I keep tabs on lots of things on TT and elsewhere in the GMing community, and just recently these three have jumped out at me:
Since March of this year, when I first posted about the site, NearbyGamers has grown to include over 1,800 players. If you’re looking for players, I recommend starting here — NBG is slick, useful and free, and well worth checking out.
The Treasure Tables Forums recently crossed a pretty cool milestone, signing up our 500th member. The GMing Q&A board remains the flagship of the forums, where GMs of all skill levels can ask and answer questions about any RPG, conundrum or tricky situation. If you need help with a GMing issue, you can find it here.
Gaming Spaces, the Flickr photo group I started at the end of April, now has over 30 members and more than 50 photos of game rooms from around the world. If you like seeing where other GMs game, come check it out.
Nearbygamers and TT forums,I just joined on both counts. thanks for the heads up.
after reading more of the available docs, it appears that it recognizes objects via visual markers similar to barcodes, so tagging your minis would be even easier…
or just use on-screen icons instead of minis, i suppose.

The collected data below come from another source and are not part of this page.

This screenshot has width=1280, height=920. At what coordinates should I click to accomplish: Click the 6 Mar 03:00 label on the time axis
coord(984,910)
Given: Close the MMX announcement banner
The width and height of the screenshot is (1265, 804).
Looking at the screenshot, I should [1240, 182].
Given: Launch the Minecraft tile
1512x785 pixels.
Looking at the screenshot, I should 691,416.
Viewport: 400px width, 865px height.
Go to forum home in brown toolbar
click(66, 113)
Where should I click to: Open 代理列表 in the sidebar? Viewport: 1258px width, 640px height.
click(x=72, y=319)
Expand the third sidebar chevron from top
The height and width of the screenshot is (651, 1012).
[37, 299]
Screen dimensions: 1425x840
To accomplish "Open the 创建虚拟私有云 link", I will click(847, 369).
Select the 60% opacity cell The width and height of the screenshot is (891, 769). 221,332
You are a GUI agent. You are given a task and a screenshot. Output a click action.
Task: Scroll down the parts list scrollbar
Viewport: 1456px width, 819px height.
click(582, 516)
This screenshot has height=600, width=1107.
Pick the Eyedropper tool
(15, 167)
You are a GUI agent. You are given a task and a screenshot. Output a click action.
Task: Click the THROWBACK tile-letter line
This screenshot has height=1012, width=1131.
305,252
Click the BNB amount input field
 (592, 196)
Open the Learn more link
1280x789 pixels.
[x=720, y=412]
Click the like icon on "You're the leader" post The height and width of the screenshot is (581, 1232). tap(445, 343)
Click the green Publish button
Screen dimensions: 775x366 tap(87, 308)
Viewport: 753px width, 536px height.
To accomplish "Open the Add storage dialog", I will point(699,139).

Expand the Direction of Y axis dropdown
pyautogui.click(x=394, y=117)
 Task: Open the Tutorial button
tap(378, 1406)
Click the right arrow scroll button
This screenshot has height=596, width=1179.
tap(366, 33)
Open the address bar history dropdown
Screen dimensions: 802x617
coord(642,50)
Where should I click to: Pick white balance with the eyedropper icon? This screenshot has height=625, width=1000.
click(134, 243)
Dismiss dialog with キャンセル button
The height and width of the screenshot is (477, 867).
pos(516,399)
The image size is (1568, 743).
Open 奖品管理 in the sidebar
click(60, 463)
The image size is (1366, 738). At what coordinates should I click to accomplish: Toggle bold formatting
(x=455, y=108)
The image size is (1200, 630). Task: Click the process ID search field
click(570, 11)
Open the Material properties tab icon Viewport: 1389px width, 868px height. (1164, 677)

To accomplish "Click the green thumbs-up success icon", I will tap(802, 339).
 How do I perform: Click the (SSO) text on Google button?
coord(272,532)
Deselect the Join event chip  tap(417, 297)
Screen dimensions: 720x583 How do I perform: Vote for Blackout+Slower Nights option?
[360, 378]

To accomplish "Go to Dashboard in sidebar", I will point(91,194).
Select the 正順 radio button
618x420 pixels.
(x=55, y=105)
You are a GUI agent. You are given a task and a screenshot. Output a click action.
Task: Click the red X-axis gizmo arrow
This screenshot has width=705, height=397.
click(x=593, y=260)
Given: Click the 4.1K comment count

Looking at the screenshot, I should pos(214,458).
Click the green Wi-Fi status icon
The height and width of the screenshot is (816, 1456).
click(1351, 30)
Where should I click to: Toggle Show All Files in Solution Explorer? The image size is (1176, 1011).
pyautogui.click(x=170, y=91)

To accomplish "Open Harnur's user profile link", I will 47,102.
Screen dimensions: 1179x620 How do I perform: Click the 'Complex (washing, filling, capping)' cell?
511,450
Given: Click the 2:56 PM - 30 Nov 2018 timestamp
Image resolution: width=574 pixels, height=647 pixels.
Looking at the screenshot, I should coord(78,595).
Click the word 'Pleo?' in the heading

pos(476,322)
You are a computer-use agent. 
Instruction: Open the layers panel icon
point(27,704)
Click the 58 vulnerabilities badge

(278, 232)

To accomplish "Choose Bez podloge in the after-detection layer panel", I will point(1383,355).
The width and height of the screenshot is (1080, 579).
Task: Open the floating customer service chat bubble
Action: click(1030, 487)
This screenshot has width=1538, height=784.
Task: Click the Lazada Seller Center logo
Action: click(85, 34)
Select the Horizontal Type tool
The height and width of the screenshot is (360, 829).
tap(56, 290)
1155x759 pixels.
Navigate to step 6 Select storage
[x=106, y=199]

I only just saw the videos for MS Surface. I thought the UI was similar to iPhone demo too. Although it looked like they were actually touching the screen in the videos. I do a lot of remote RPG (friends moved all over the worls) and this product has huge potential for that! Although I admit I won’t be dropping 10k for a unit, the wife would murder me!
I’m in IT, so the Surface is something I’m interested in for a number of reasons, but I must admit that if I could get that sucker for personal use gaming would be the first and primary reason!
You could have it recognize minis easily with a a chip in the base from what I’ve read on how it identifies the devices. Imagine putting a mini on the table, and having the system set to identify the mini and then to play a snippet of sound and to play a GUI effeect around the base of the mini when certain actions are taken.
If you made it a bigger surface that 6 people could sit at comfortably you could also have enough room for each player to have a spot for their MP3 player or phone. Store your character sheets on such a device and the table could access the file. Write a program that allows the table to update the file (equipment, hits, stats) and the game could be completely paperless. You could even have virtual dice rolls using the stats in the file.
My mind is just racing with what I could do if I had that table and the API for it! And if the prototype is $10K then that is a very good sign that MS will make it affordable for the everyday consumer if the demand is there.
Kyle: Welcome to the forums!
Provided the surface itself was a lot bigger (the version I saw was about the size of a large placemat), setting something like this up for minis would be awesome.
In addition to what’s already been suggested, imagine putting down your wizard and being able to call up radii for spell effects, distance to targets, LOS and the like — ditto with wargames.
What I would love to see is a HUGE e-ink display on a roll out mat. Hook it into a laptop and you could have an easy and relatively cheap programmable battlemat. Change an image on your screen, then click update, and the e-ink mat updates itself.
Oh yes indeed I would use it for playing games! I just can’t stomach 10k, but maybe 2k I could part with.
VV_GM: With the chip in the miniatures, do you mean the table/surface will have RFID? I guess I missed that bit in the movie/promo. I really think this thing is going be huge.
I updated my nearby gamers profile. The format had changed a bit since I’d signed up (they’ve added taqging), so hopefully it’ll take off.
I finally took down my findplay link– it’s been broken long enough that I’ve given up hope. I’m glad a good successor has come around.